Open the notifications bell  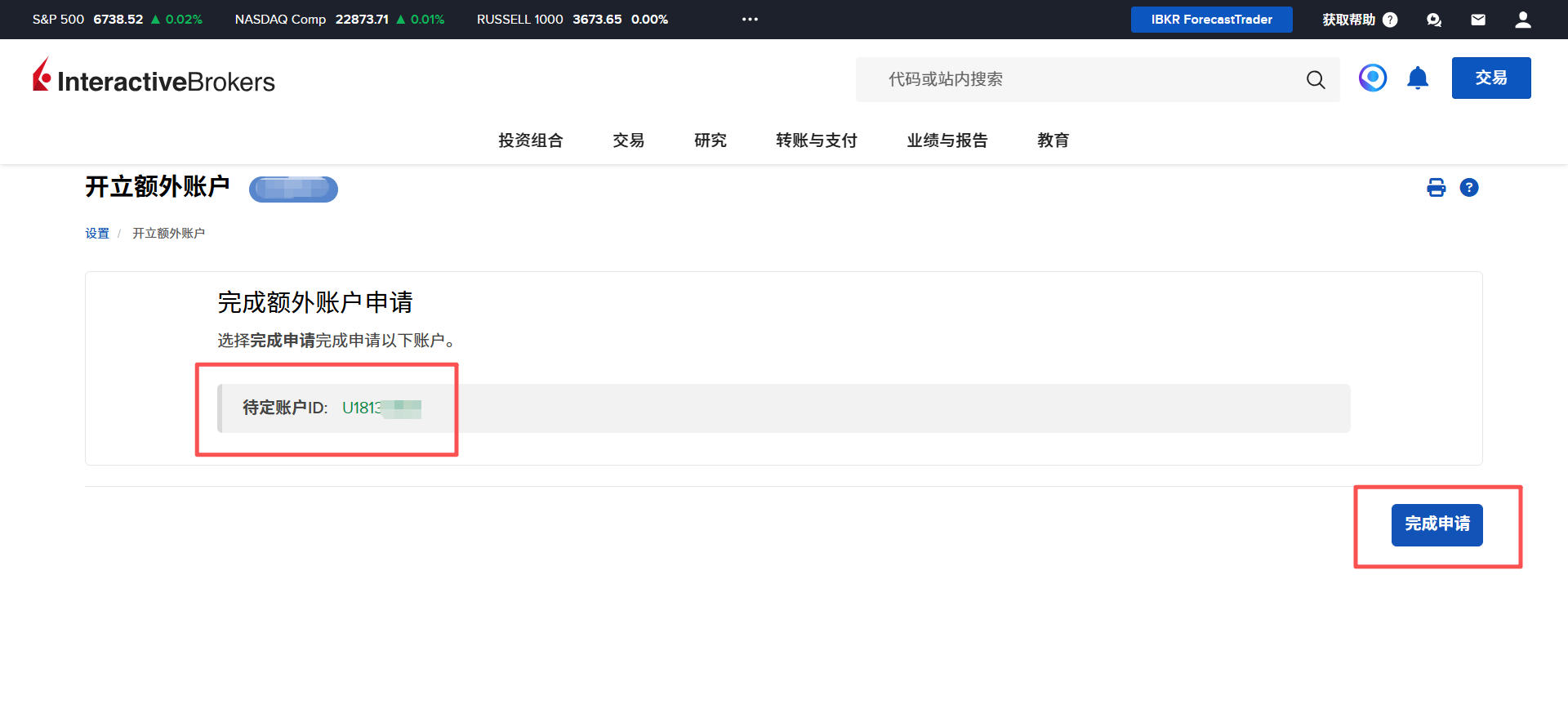(x=1418, y=78)
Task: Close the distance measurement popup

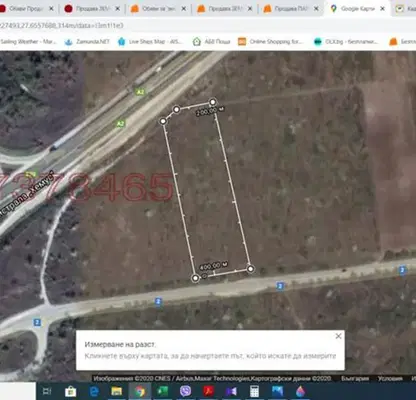Action: [338, 336]
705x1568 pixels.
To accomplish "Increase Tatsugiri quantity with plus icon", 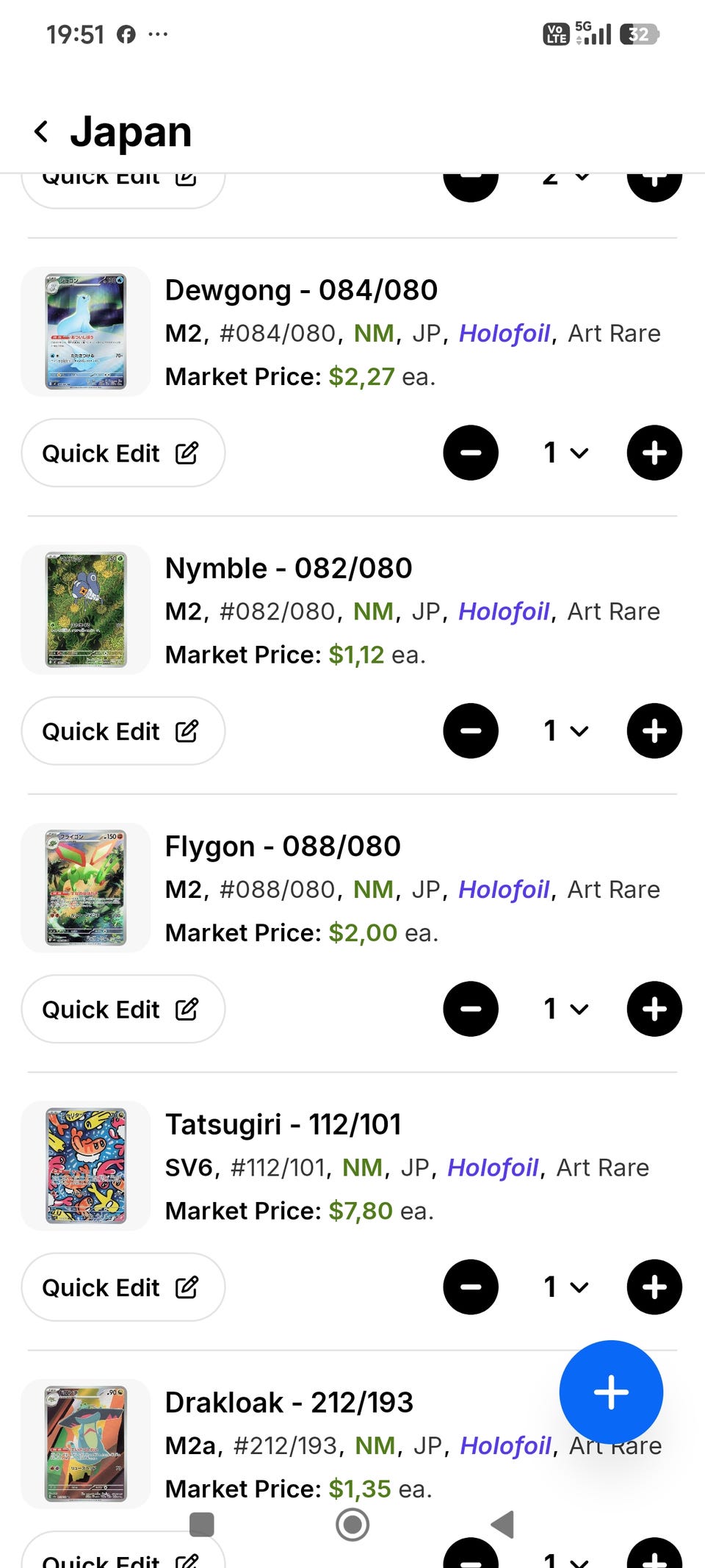I will coord(654,1287).
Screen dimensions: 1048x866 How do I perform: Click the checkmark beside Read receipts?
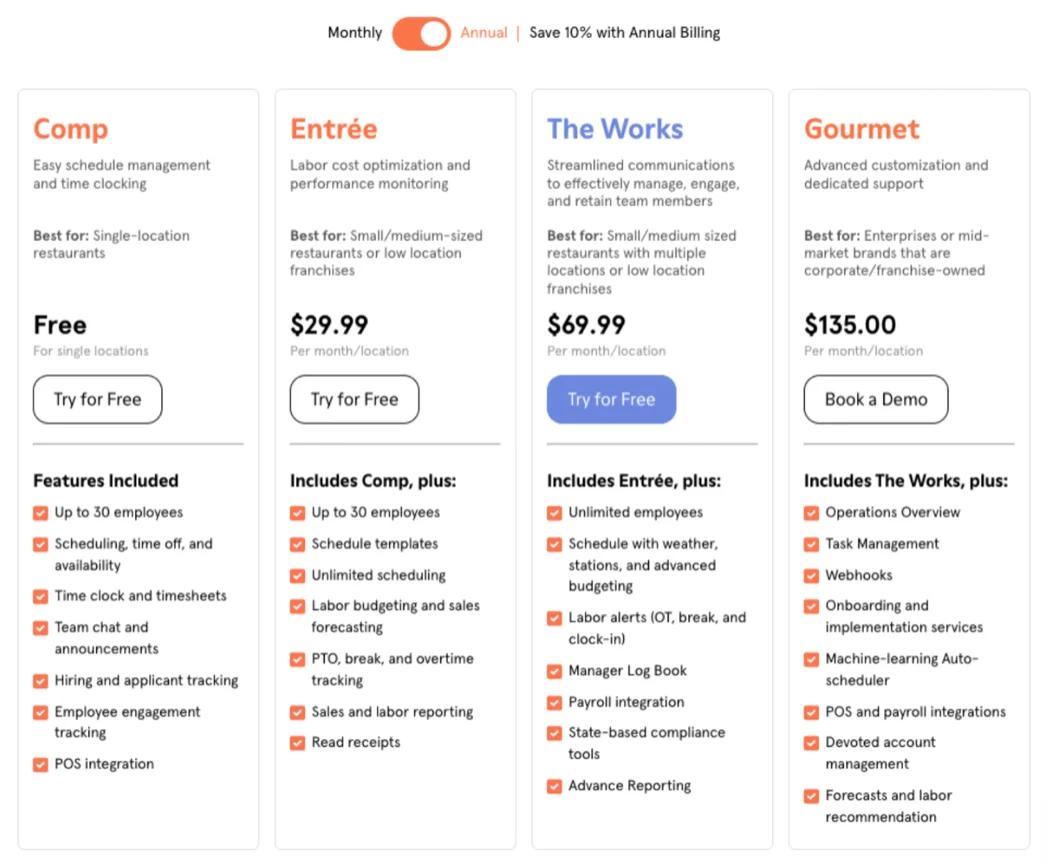pyautogui.click(x=297, y=742)
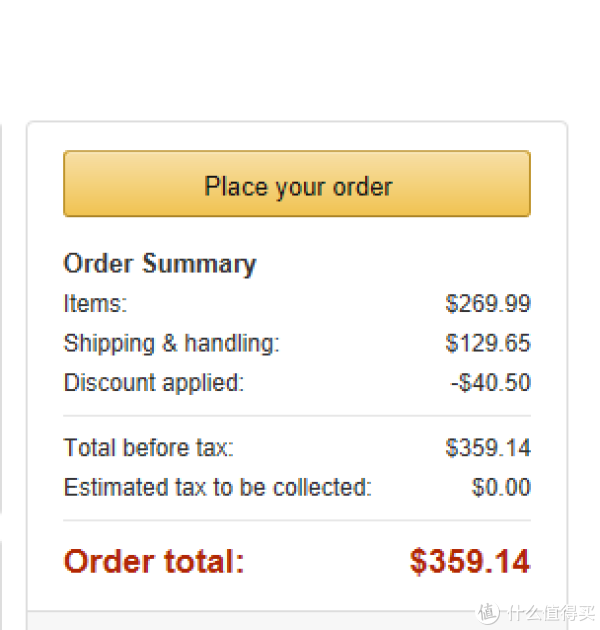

···

▶ **What the task requires**
Find the line that contains "Screen dimensions: 1048x866", then write out that line and each one after it, exactly and with nothing else, through the end of the entries above, without the pictures.

▶ **Result for this task**
Screen dimensions: 1048x866 How do I perform: Click the checkmark beside Read receipts?
pyautogui.click(x=297, y=742)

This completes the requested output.